Wharton raised a protesting hand.

"Oh—all very well! Of course it was us you meant! Well, when he'd driven off, I got up on a cart and had my say. I asked them whether they didn't all come out at our big shoots, and whether they didn't have almost as much fun as we did—why! the schoolmaster and the postman come to ask to carry cartridges, and everybody turns out, down to the cripples!—whether they didn't have rabbits given them all the year round; whether half of them hadn't brothers and sons employed somehow about the game, well-paid, and well-treated; whether any man-jack of them would be a ha'porth better off if there were no game; whether many of them wouldn't be worse off; and whether England wouldn't be a beastly dull place to live in, if people like him"—he pointed to Wharton—"had the governing of it! And I brought 'em all round too. I got them cheering and laughing. Oh! I can tell you old Dodgson'll have to take me on. He says he'll ask me to speak for him at several places.

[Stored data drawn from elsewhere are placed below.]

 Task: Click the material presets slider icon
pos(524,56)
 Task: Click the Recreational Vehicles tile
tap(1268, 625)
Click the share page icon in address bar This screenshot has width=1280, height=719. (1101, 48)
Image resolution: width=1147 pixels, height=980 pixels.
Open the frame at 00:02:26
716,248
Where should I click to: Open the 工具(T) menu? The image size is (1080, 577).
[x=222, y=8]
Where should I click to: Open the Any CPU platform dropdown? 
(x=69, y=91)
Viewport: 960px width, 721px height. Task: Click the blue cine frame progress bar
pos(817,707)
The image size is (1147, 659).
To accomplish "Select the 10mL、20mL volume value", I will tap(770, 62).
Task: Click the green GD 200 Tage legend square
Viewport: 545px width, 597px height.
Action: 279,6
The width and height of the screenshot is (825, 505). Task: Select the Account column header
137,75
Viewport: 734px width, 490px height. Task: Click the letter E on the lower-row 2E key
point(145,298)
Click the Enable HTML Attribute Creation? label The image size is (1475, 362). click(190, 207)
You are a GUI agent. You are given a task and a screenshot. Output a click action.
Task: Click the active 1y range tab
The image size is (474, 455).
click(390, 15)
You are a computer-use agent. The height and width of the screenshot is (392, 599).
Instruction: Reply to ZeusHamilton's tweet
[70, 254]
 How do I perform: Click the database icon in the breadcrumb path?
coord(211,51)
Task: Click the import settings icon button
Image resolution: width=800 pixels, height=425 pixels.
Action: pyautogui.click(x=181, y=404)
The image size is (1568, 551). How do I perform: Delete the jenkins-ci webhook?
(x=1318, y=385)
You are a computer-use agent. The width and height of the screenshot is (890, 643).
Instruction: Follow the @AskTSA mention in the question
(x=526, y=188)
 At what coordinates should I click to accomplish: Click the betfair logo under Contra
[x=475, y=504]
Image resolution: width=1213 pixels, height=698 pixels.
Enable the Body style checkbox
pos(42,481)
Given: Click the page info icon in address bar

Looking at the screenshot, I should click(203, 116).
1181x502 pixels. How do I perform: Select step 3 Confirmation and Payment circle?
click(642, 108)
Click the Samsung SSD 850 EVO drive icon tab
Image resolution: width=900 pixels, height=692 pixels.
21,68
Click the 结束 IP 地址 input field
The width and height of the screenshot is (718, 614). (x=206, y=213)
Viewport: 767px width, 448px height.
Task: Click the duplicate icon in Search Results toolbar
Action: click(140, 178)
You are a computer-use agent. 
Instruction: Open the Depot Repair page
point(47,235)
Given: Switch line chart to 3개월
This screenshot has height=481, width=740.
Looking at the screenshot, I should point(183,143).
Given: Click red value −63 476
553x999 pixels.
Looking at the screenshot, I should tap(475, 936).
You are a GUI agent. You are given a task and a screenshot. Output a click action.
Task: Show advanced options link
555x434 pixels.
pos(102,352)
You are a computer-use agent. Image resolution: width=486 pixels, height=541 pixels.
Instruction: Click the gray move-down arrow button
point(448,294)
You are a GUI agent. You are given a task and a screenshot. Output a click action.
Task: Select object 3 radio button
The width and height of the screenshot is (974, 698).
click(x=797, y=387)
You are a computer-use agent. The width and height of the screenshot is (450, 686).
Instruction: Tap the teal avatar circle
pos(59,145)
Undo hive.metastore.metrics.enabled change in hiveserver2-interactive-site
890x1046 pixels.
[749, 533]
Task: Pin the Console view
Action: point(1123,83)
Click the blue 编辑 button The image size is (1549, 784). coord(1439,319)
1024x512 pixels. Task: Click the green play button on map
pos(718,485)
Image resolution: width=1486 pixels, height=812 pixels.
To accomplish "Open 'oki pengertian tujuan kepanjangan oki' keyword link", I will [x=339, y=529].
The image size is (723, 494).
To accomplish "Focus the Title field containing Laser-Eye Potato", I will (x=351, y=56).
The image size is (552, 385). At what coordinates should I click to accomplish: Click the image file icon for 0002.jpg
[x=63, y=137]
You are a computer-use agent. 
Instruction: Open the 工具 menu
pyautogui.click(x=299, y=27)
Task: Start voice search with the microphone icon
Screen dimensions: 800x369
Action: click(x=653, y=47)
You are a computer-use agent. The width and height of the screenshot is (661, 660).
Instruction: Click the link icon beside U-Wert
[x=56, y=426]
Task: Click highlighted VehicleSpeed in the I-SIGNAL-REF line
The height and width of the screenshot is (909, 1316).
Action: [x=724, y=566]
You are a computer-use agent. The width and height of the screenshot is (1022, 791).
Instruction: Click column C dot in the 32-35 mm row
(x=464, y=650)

I'm not half bad, I declare I'm not."

"I thought they gave you a holiday task at Eton," observed Wharton, blandly.

The lad coloured hotly, then bethought himself—radiant:—

"I left Eton last half, as of course you know quite well. But if it had only been last Christmas instead of this, wouldn't I have scored—by Jove! They gave us a beastly essay instead of a book. Demagogues!' I sat up all night, and screwed out a page and a half. I'd have known something about it now."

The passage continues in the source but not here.